Where reinforced concrete is in contact with seawater or diluted seawater (brackish water), such as in pilings or support structures for bridges, dock structures, or seawater canals, it is subject to a very high rate of corrosion. Corrosion is accelerated in this area due to high salt concentration and because of the availability of oxygen for the cathodic reaction. The availability of oxygen is especially important since the rate of corrosion is often cathode limited. Conditions of alternate wet and dry cycles therefore create an ideal situation for rapid corrosion.
This has recently been recognized as a significant problem, but no successful system for the cathodic protection of reinforcing steel has yet been developed for structures in contact with seawater. The major obstacles to the use of cathodic protection in this case has been the leakage of the impressed current into the seawater.
The most critical area is the area of very high corrosion near the tide level.
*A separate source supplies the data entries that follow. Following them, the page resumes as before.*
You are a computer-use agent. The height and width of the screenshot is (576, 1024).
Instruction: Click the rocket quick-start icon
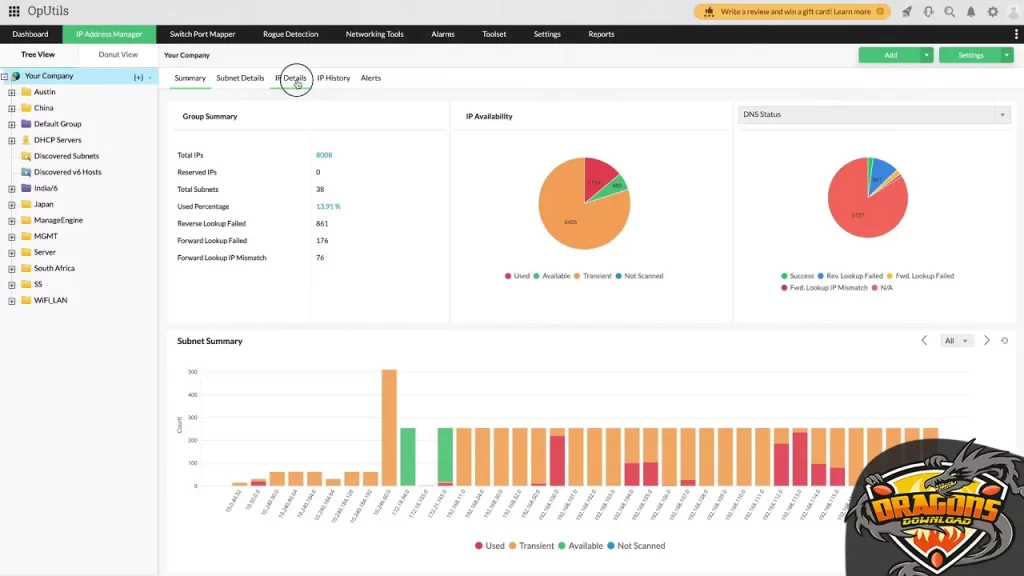906,12
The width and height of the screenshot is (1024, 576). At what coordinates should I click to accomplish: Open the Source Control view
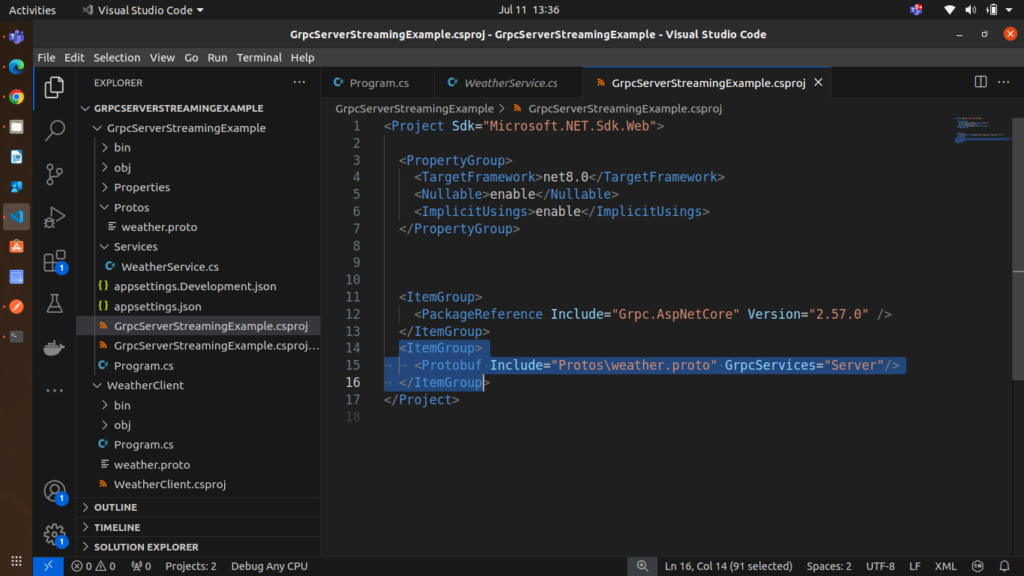click(x=55, y=174)
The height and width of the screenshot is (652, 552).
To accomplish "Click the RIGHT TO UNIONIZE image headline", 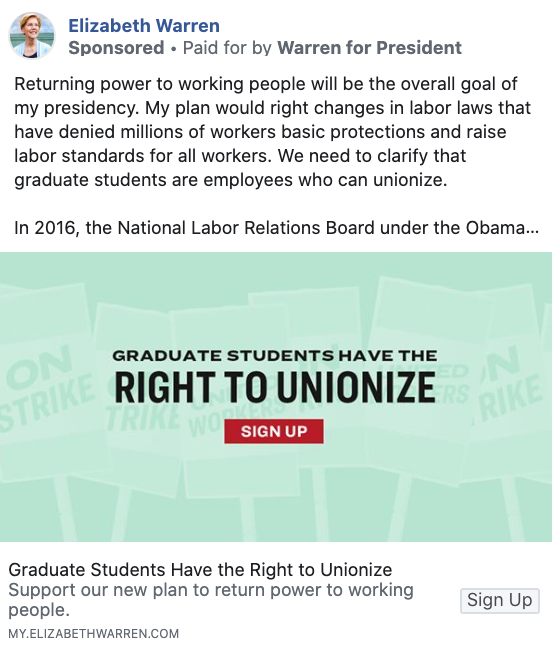I will 275,387.
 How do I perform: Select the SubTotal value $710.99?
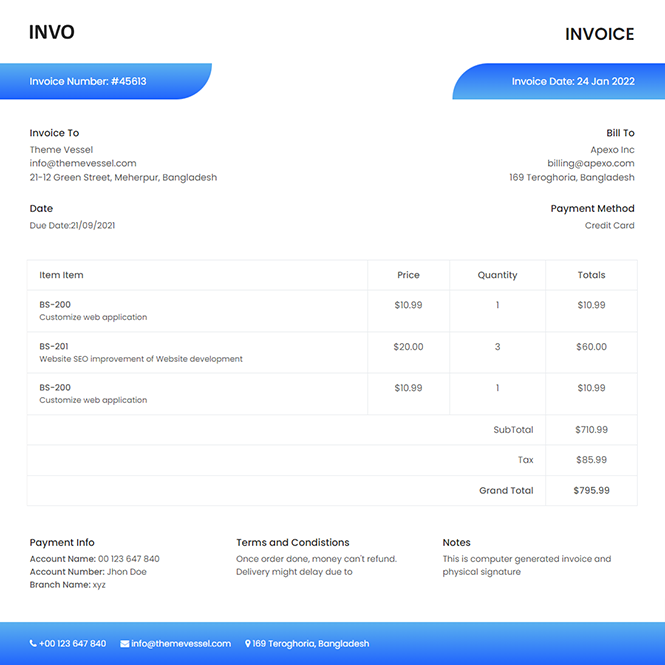(591, 430)
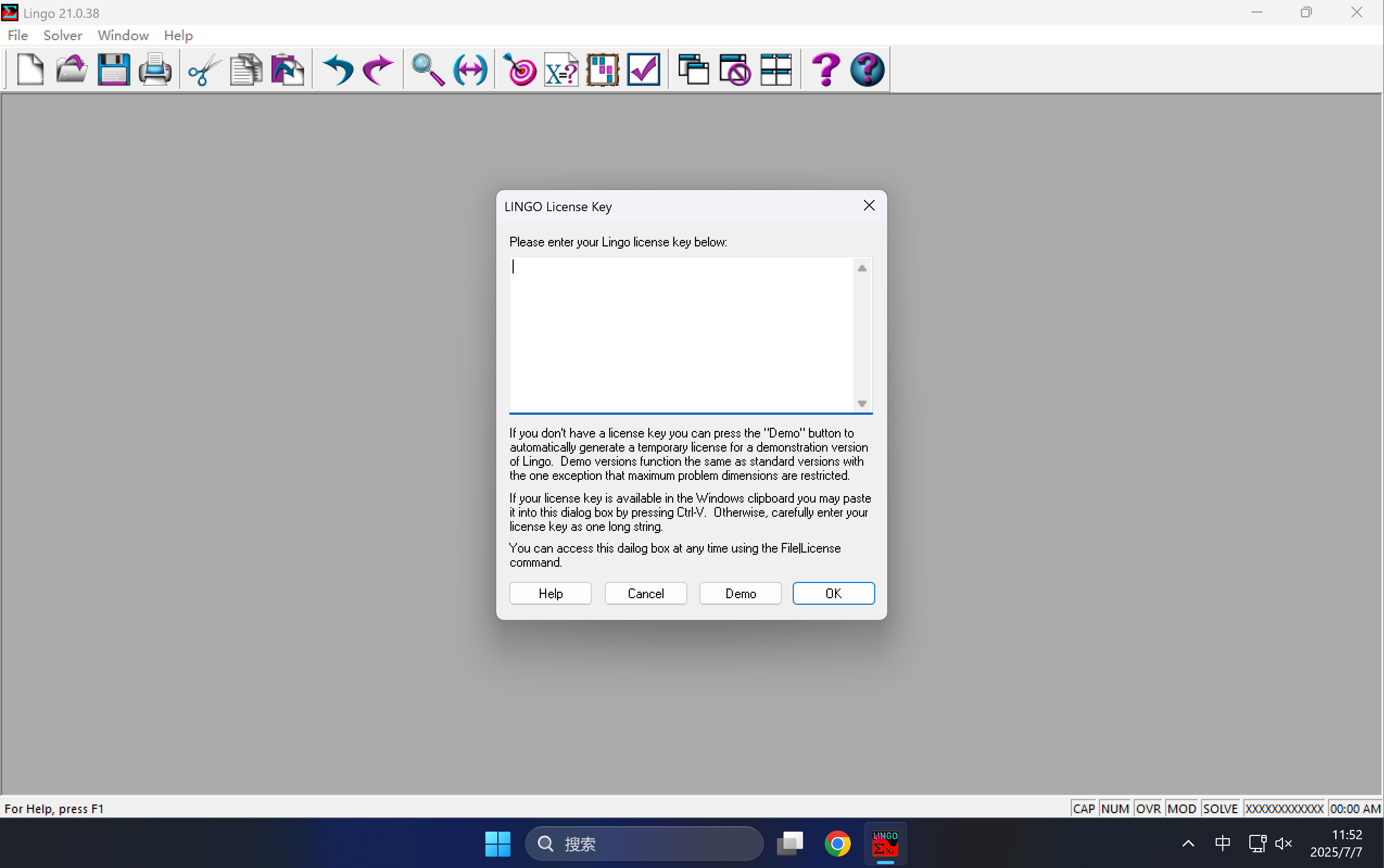Click the Save floppy disk icon
Viewport: 1384px width, 868px height.
[x=113, y=69]
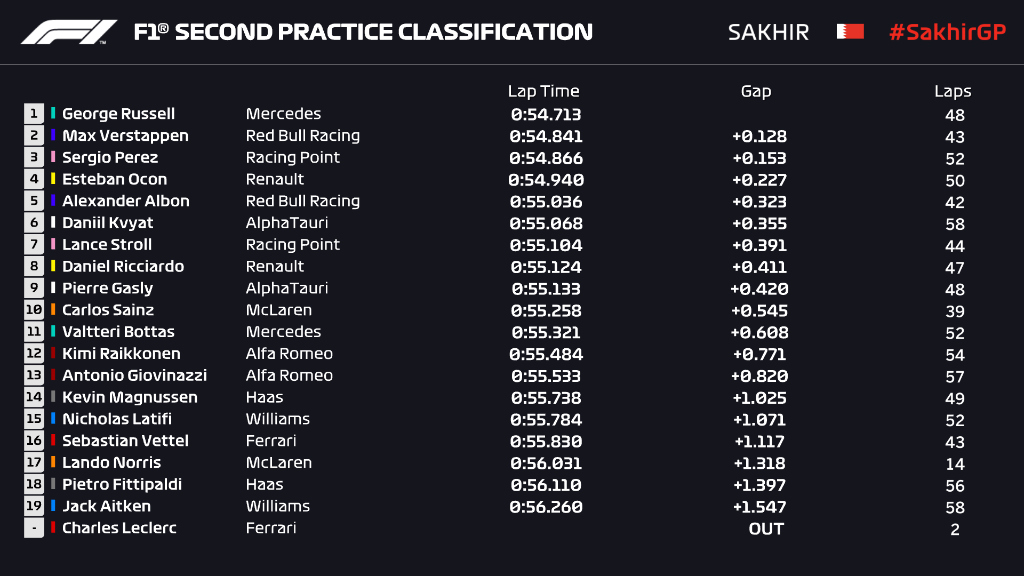This screenshot has height=576, width=1024.
Task: Click the position 10 number badge
Action: [34, 310]
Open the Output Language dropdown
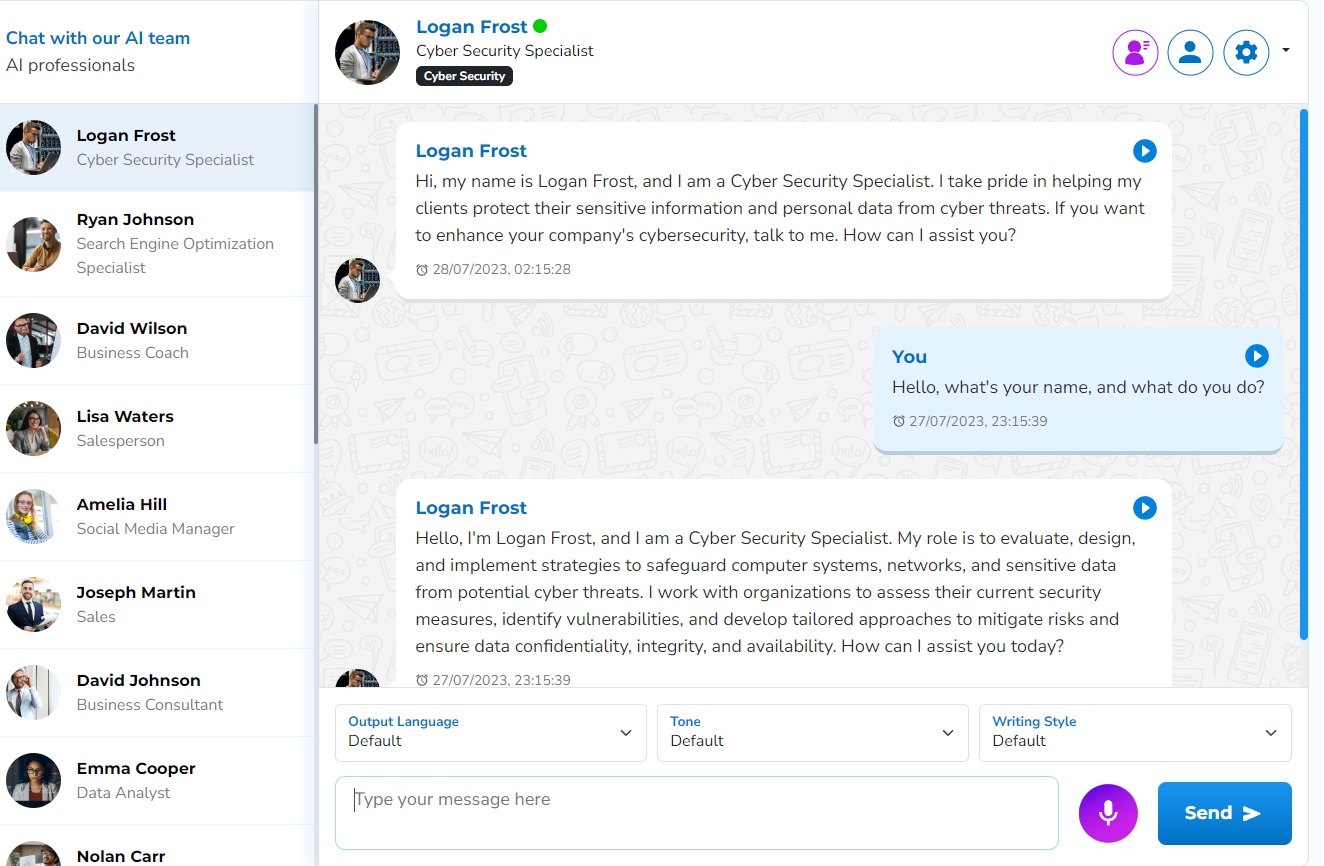The height and width of the screenshot is (866, 1324). point(490,732)
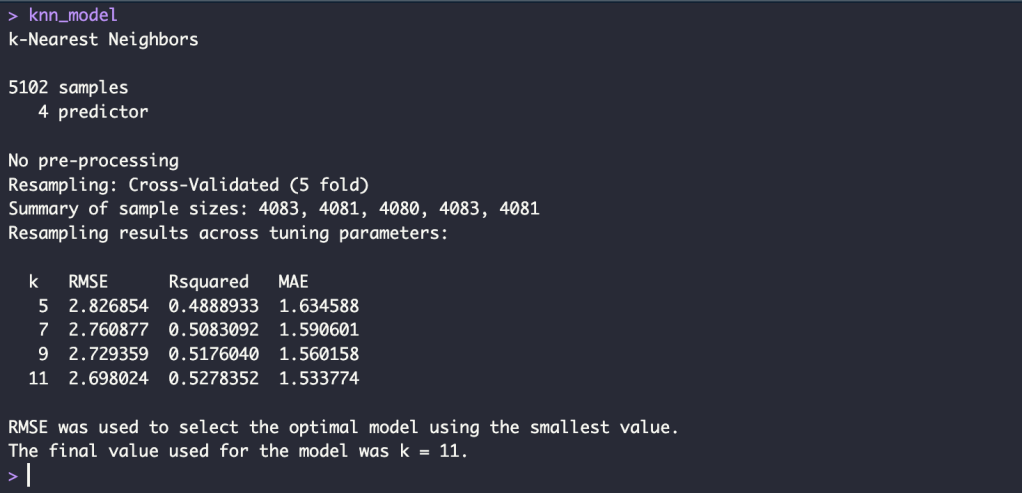Click the "No pre-processing" line

click(x=93, y=160)
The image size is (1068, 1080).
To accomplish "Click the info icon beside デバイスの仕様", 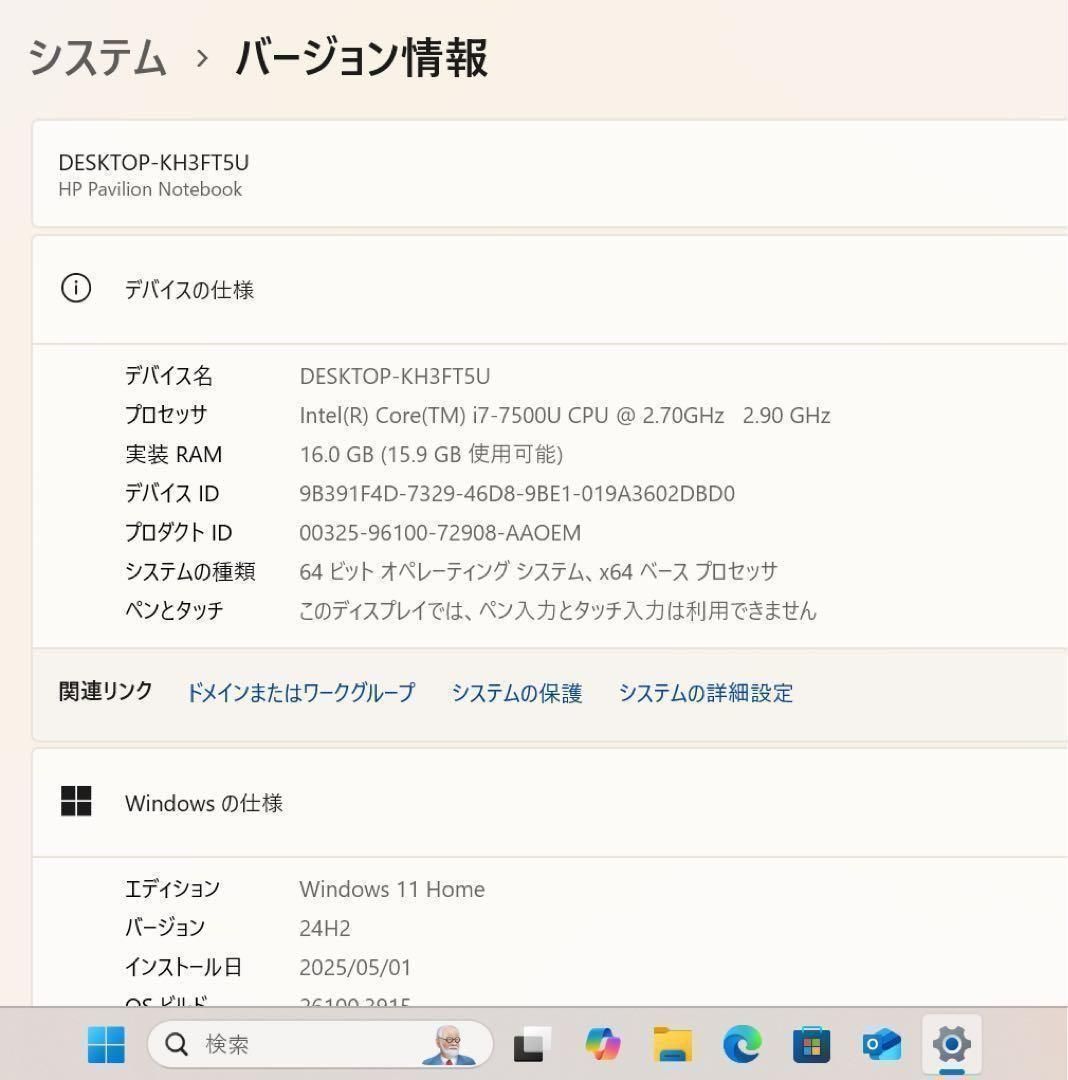I will [76, 290].
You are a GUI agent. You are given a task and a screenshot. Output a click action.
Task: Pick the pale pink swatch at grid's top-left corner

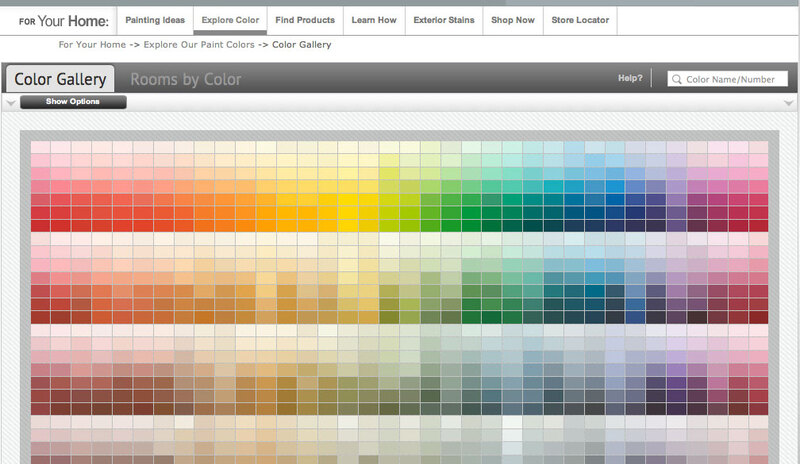[x=40, y=147]
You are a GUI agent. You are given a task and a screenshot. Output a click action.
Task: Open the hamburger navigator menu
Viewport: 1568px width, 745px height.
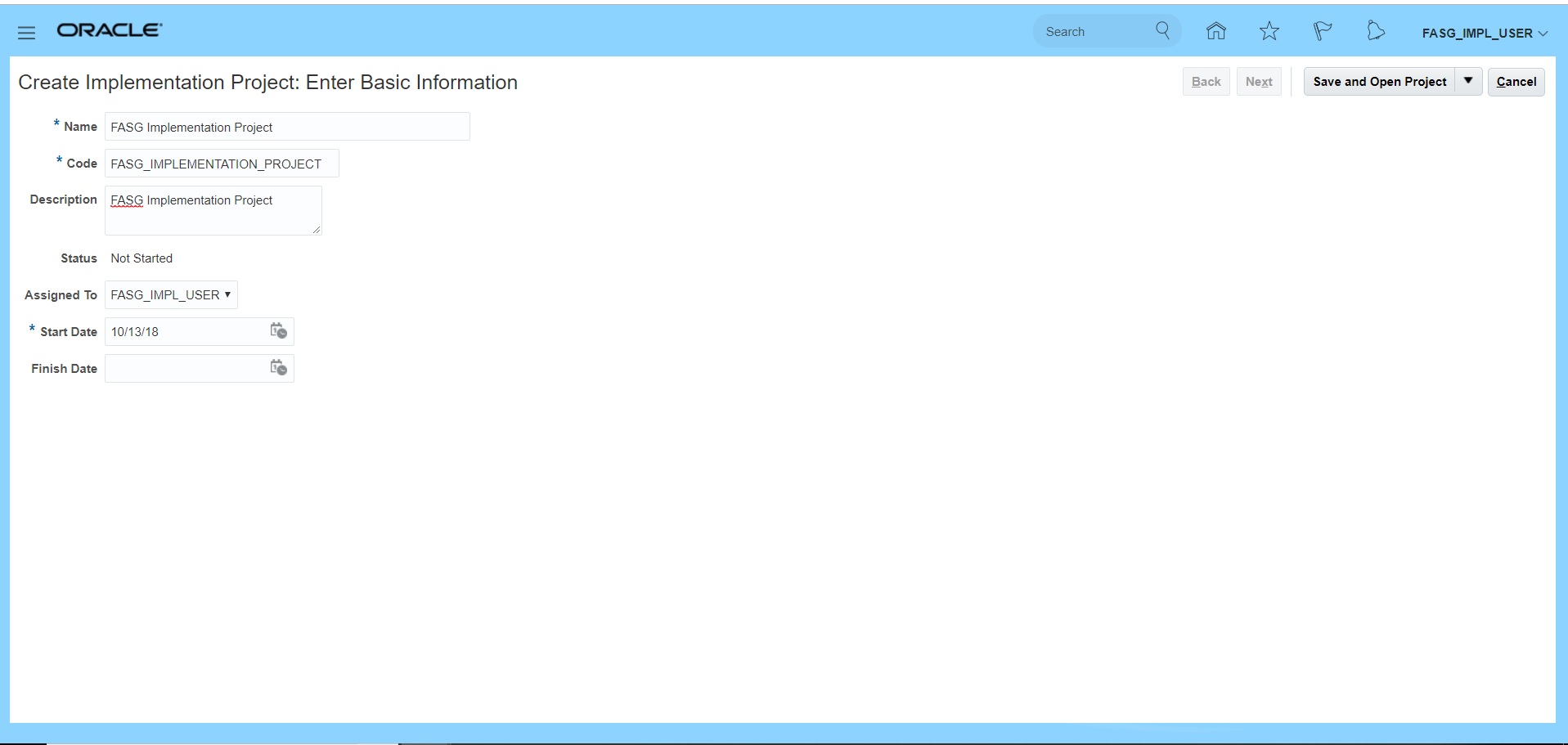(x=26, y=33)
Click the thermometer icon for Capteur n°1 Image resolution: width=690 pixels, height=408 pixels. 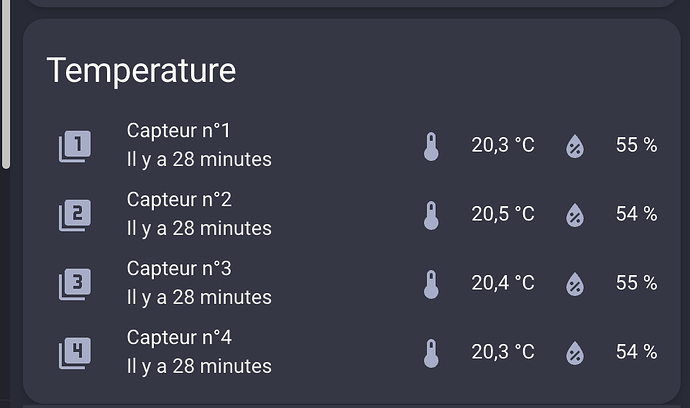[431, 146]
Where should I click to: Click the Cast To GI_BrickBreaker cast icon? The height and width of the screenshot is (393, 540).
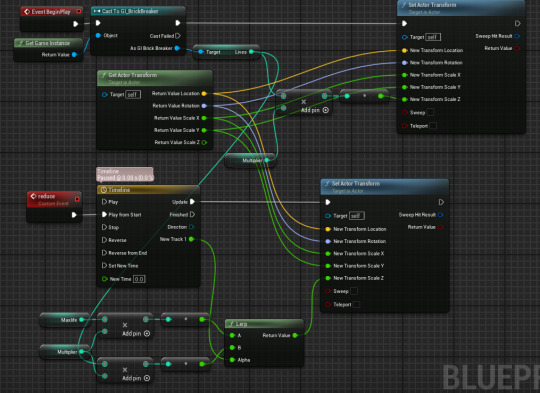click(97, 11)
The area above high tide level also undergoes corrosion, and it is desirable to apply cathodic protection to this portion of the structure as well.
In the past, anodes such as conductive paints have been applied to the outside of such columns. These efforts were unsuccessful since the apPlied current is easily leaked or diverted into the seawater during periods of high tide or when the structure is subjected to waves or swells. This occurs since full strength seawater has a specific resistivity of about 20 ohm-cm, providing a much more conductive path to ground than the concrete in the structure, which has a specific resistivity of 5000-15,000 ohm-cm. If a substantial amount of current is leaked to the seawater rather than being directed into the concrete structure, the reinforcing steel will not be cathodically protected. If on the other hand, the anodes are placed high enough on the structure that current leakage does not occur, the critical area of highest corrosion will not be protected.
In order to leak significant amounts of current to the seawater, direct contact between the anode and seawater need not occur. Current can travel a short distance through the concrete near the structure surface and then into the seawater, again avoiding the reinforcing steel and providing no cathodic protection.
This process results not only in ineffective protection, but also in damage to the anodes and to the anode-concrete interface. This damage occurs because the anodes and interface are specifically designed not to exceed a current density of 10 mA/ft.sup.2 of anode surface. A higher current density is known to shorten anode lifetime and to generate sufficient acid to damage the concrete near the anode surface. When current leakage occurs, an area of very high current will be present near the seawater level, causing anode and acid damage.